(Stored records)
========================================================================

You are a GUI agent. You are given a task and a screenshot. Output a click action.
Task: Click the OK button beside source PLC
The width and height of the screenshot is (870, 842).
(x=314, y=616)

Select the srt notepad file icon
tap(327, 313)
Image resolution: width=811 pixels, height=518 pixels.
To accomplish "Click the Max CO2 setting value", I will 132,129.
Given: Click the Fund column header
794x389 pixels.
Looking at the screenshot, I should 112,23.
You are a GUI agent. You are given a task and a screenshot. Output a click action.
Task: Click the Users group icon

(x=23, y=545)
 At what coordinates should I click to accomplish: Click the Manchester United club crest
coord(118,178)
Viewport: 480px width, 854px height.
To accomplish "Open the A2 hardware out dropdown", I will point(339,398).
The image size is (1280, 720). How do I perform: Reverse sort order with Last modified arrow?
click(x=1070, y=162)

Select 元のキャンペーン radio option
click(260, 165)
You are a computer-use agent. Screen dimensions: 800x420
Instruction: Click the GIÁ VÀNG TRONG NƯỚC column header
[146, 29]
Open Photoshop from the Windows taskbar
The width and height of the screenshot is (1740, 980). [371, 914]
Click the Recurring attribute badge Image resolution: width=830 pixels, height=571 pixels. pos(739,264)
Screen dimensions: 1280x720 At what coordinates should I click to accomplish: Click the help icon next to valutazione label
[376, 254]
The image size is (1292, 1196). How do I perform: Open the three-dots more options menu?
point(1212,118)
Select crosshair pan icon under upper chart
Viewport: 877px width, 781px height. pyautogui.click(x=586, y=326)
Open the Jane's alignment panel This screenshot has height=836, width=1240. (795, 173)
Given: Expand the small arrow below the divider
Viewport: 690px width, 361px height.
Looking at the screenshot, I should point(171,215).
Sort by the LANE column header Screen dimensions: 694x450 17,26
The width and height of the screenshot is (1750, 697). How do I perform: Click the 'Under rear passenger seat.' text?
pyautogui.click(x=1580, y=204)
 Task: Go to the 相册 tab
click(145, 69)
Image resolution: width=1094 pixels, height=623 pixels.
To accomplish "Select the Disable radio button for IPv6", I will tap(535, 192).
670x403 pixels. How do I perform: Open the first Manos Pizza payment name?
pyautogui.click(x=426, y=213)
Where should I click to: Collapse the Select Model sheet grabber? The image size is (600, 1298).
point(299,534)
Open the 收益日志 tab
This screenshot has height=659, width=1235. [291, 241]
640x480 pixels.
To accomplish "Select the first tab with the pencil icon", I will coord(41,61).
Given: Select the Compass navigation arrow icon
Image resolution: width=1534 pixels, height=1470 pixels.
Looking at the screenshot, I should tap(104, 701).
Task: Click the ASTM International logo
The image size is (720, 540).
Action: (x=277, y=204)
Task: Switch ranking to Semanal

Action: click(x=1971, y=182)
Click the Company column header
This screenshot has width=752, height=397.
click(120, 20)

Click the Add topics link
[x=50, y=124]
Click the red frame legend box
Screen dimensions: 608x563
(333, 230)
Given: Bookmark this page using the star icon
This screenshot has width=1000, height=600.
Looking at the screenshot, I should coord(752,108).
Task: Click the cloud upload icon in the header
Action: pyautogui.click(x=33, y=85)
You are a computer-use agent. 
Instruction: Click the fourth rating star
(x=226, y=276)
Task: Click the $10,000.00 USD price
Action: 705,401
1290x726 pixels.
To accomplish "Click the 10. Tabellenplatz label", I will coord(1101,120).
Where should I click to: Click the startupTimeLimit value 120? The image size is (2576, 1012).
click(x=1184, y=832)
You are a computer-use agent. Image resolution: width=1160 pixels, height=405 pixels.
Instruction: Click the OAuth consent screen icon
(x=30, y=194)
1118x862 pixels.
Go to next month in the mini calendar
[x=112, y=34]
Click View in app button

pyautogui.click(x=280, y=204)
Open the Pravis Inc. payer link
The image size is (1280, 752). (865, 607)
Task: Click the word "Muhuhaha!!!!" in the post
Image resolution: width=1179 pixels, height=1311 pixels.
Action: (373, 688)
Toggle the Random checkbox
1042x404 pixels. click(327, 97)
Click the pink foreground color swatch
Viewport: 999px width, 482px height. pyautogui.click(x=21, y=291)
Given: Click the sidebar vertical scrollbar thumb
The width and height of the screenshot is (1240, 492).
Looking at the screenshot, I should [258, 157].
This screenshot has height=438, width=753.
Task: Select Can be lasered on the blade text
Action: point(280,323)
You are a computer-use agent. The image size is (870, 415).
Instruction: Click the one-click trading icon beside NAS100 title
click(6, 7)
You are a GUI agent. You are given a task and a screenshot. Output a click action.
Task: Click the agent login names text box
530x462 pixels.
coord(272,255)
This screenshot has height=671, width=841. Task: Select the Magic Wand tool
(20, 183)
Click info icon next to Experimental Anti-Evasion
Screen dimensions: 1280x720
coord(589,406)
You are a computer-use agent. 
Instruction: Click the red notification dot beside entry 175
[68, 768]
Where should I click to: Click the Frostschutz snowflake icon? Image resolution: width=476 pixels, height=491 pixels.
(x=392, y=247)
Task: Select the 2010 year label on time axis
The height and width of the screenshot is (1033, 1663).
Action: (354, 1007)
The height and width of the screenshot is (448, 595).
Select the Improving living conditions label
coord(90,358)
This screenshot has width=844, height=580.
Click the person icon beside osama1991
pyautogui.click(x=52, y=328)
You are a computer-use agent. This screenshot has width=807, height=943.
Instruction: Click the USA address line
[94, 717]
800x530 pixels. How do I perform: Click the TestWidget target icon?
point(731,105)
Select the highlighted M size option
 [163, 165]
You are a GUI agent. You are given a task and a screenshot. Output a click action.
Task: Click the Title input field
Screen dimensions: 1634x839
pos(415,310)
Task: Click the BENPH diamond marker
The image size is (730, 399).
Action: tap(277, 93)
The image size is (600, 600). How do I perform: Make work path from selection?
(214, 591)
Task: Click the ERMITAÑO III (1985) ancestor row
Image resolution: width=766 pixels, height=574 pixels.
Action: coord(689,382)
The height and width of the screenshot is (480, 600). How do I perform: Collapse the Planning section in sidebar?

========================================================================

Aim of the task: Copy every record shown above, exactly and completely.

Answer to this task:
You are a GUI agent. You are given a task and a screenshot. Output a click action.
Task: Click the OK button beside source PLC
The width and height of the screenshot is (870, 842).
(x=314, y=616)

Select the srt notepad file icon
tap(327, 313)
Image resolution: width=811 pixels, height=518 pixels.
To accomplish "Click the Max CO2 setting value", I will 132,129.
Given: Click the Fund column header
794x389 pixels.
Looking at the screenshot, I should 112,23.
You are a GUI agent. You are given a task and a screenshot. Output a click action.
Task: Click the Users group icon

(x=23, y=545)
 At what coordinates should I click to accomplish: Click the Manchester United club crest
coord(118,178)
Viewport: 480px width, 854px height.
To accomplish "Open the A2 hardware out dropdown", I will point(339,398).
The image size is (1280, 720). How do I perform: Reverse sort order with Last modified arrow?
click(x=1070, y=162)

Select 元のキャンペーン radio option
click(260, 165)
You are a computer-use agent. Screen dimensions: 800x420
Instruction: Click the GIÁ VÀNG TRONG NƯỚC column header
[146, 29]
Open Photoshop from the Windows taskbar
The width and height of the screenshot is (1740, 980). [371, 914]
Click the Recurring attribute badge Image resolution: width=830 pixels, height=571 pixels. pos(739,264)
Screen dimensions: 1280x720 At what coordinates should I click to accomplish: Click the help icon next to valutazione label
[376, 254]
The image size is (1292, 1196). How do I perform: Open the three-dots more options menu?
point(1212,118)
Select crosshair pan icon under upper chart
Viewport: 877px width, 781px height. pyautogui.click(x=586, y=326)
Open the Jane's alignment panel This screenshot has height=836, width=1240. (795, 173)
Given: Expand the small arrow below the divider
Viewport: 690px width, 361px height.
Looking at the screenshot, I should point(171,215).
Sort by the LANE column header Screen dimensions: 694x450 17,26
The width and height of the screenshot is (1750, 697). How do I perform: Click the 'Under rear passenger seat.' text?
pyautogui.click(x=1580, y=204)
 Task: Go to the 相册 tab
click(145, 69)
Image resolution: width=1094 pixels, height=623 pixels.
To accomplish "Select the Disable radio button for IPv6", I will tap(535, 192).
670x403 pixels. How do I perform: Open the first Manos Pizza payment name?
pyautogui.click(x=426, y=213)
Where should I click to: Collapse the Select Model sheet grabber? The image size is (600, 1298).
point(299,534)
Open the 收益日志 tab
This screenshot has height=659, width=1235. [291, 241]
640x480 pixels.
To accomplish "Select the first tab with the pencil icon", I will coord(41,61).
Given: Select the Compass navigation arrow icon
Image resolution: width=1534 pixels, height=1470 pixels.
Looking at the screenshot, I should tap(104, 701).
Task: Click the ASTM International logo
The image size is (720, 540).
Action: (x=277, y=204)
Task: Switch ranking to Semanal

Action: click(x=1971, y=182)
Click the Company column header
This screenshot has width=752, height=397.
click(120, 20)

Click the Add topics link
[x=50, y=124]
Click the red frame legend box
Screen dimensions: 608x563
(333, 230)
Given: Bookmark this page using the star icon
This screenshot has width=1000, height=600.
Looking at the screenshot, I should coord(752,108).
Task: Click the cloud upload icon in the header
Action: pyautogui.click(x=33, y=85)
You are a computer-use agent. 
Instruction: Click the fourth rating star
(x=226, y=276)
Task: Click the $10,000.00 USD price
Action: 705,401
1290x726 pixels.
To accomplish "Click the 10. Tabellenplatz label", I will coord(1101,120).
Where should I click to: Click the startupTimeLimit value 120? The image size is (2576, 1012).
click(x=1184, y=832)
You are a computer-use agent. Image resolution: width=1160 pixels, height=405 pixels.
Instruction: Click the OAuth consent screen icon
(x=30, y=194)
1118x862 pixels.
Go to next month in the mini calendar
[x=112, y=34]
Click View in app button

pyautogui.click(x=280, y=204)
Open the Pravis Inc. payer link
The image size is (1280, 752). (865, 607)
Task: Click the word "Muhuhaha!!!!" in the post
Image resolution: width=1179 pixels, height=1311 pixels.
Action: (373, 688)
Toggle the Random checkbox
1042x404 pixels. click(327, 97)
Click the pink foreground color swatch
Viewport: 999px width, 482px height. pyautogui.click(x=21, y=291)
Given: Click the sidebar vertical scrollbar thumb
The width and height of the screenshot is (1240, 492).
Looking at the screenshot, I should [258, 157].
This screenshot has height=438, width=753.
Task: Select Can be lasered on the blade text
Action: point(280,323)
You are a computer-use agent. The image size is (870, 415).
Instruction: Click the one-click trading icon beside NAS100 title
click(6, 7)
You are a GUI agent. You are given a task and a screenshot. Output a click action.
Task: Click the agent login names text box
530x462 pixels.
coord(272,255)
This screenshot has height=671, width=841. Task: Select the Magic Wand tool
(20, 183)
Click info icon next to Experimental Anti-Evasion
Screen dimensions: 1280x720
coord(589,406)
You are a computer-use agent. 
Instruction: Click the red notification dot beside entry 175
[68, 768]
Where should I click to: Click the Frostschutz snowflake icon? Image resolution: width=476 pixels, height=491 pixels.
(x=392, y=247)
Task: Select the 2010 year label on time axis
The height and width of the screenshot is (1033, 1663).
Action: (354, 1007)
The height and width of the screenshot is (448, 595).
Select the Improving living conditions label
coord(90,358)
This screenshot has width=844, height=580.
Click the person icon beside osama1991
pyautogui.click(x=52, y=328)
You are a computer-use agent. This screenshot has width=807, height=943.
Instruction: Click the USA address line
[94, 717]
800x530 pixels. How do I perform: Click the TestWidget target icon?
point(731,105)
Select the highlighted M size option
 [163, 165]
You are a GUI agent. You are given a task and a screenshot. Output a click action.
Task: Click the Title input field
Screen dimensions: 1634x839
pos(415,310)
Task: Click the BENPH diamond marker
The image size is (730, 399).
Action: tap(277, 93)
The image size is (600, 600). How do I perform: Make work path from selection?
(214, 591)
Task: Click the ERMITAÑO III (1985) ancestor row
Image resolution: width=766 pixels, height=574 pixels.
Action: coord(689,382)
The height and width of the screenshot is (480, 600). How do I perform: Collapse the Planning section in sidebar?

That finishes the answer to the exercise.